Report: Wildlife populations drop worldwide
Wildlife populations have declined dramatically in past 50 years, report says 01:54

A shocking new report paints a grim picture of the state of the planet. The world is facing "double" emergencies, the World Wildlife Fund for Nature found, as the climate crisis deepens and animal populations are declining at frighteningly high levels. 

Animals across the planet, from deep below the ocean's surface to those hiding in the trees of the Amazon, are dying off. The World Wildlife Fund studied more than 5,200 species for its Living Planet Report, and found that out of the nearly 32,000 populations analyzed, there was an average decline of 69% since 1970. Up to 2.5% of mammals, fish, reptiles, birds and amphibians have already gone extinct, the report says.

And the average population numbers have only gotten worse. Four years ago, the Living Planet report found a 60% average decline. Then in 2020, the average hit 68% – a situation that was called an "SOS for nature." 

Now, two years later, authors of the report say the continued decline is a "code red for the planet (and humanity)" as some scientists warn that Earth is heading toward another mass extinction, mostly due to climate change. 

"The message is clear and the lights are flashing red.
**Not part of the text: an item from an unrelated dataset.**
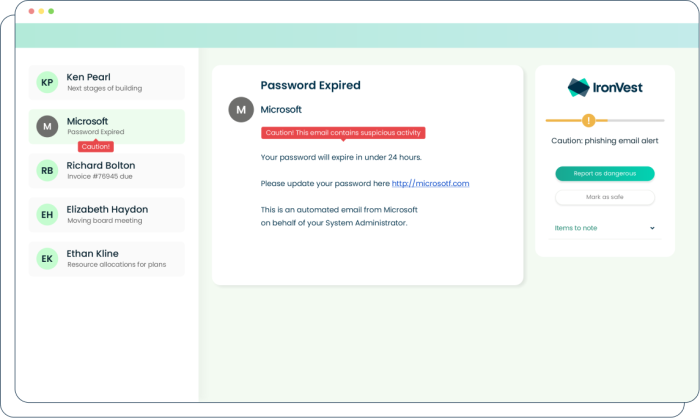Screen dimensions: 700x418
Task: Click the Mark as safe button
Action: (x=604, y=197)
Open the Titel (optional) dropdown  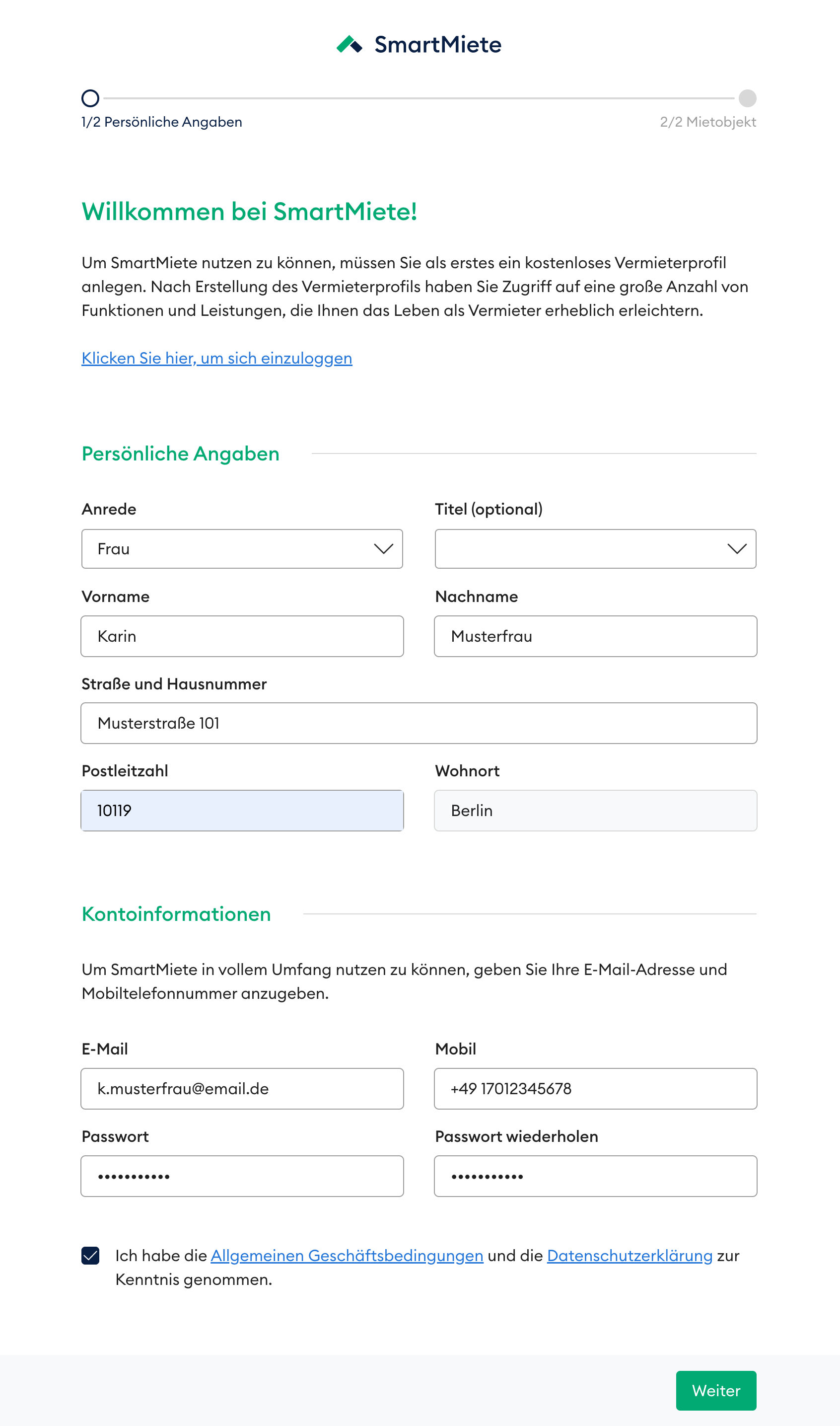coord(595,549)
Our most comprehensive report ever on the state of global vertebrate wildlife populations presents terrifying figures: a shocking two-thirds decline in the global Living Planet Index less than 50 years," WWF International's Director General Marco Lambertini says in the report. 

The World Wildlife Fund for Nature's Living Planet Index — which tracks populations of mammals, birds, fish, reptiles, and amphibians — found an average 69% decrease in monitored wildlife populations since 1970.  World Wildlife Fund for Nature

Freshwater populations have been the hardest hit, with an average decline of 83%, the report found, with habitat loss and migration route barriers accounting for roughly half the threats they face. 

Most of the biodiversity loss is seen in South America, which has lost 94% of its biodiversity, according to the report. The Amazon has been rapidly depleted over the years, and the report says "we are rapidly approaching a tipping point" where the tropical rainforest "will no longer function."  

Much of the loss is due to humans. Land use – deforestation, agrochemicals and pollution – is the biggest threat to nature, the report says, with human consumption, technology and poor environmental governance also playing a significant role. 

The larger the human population grows and the more economic demand is sought, the more land will be destroyed for resources, the report says, and currently, "humans use as many ecological resources as if we lived on almost two Earths." The U.S., Canada, Australia and Mongolia are among the worst culprits for over-consumption. 

But if broad and significant climate action is not taken quickly, the report's 89 authors expect that climate change will soon take the helm at destruction.

"If we are unable to limit warming to 1.5ºC, climate change is likely to become the dominant cause of biodiversity loss in the coming decades," the report says. "Rising temperatures are already driving mass mortality events, as well as the first extinctions of entire species. Every degree of warming is expected to increase these losses and the impact they have on people."

This crisis of nature is an "existential challenge" interlinked with climate change, Lambertini says, and must be addressed globally. For climate change, the goal is reaching net-zero carbon emissions by 2050, but for biodiversity, he said, we need an equivalent – "nature-positive by 2030." And both must be addressed with the same ferocity.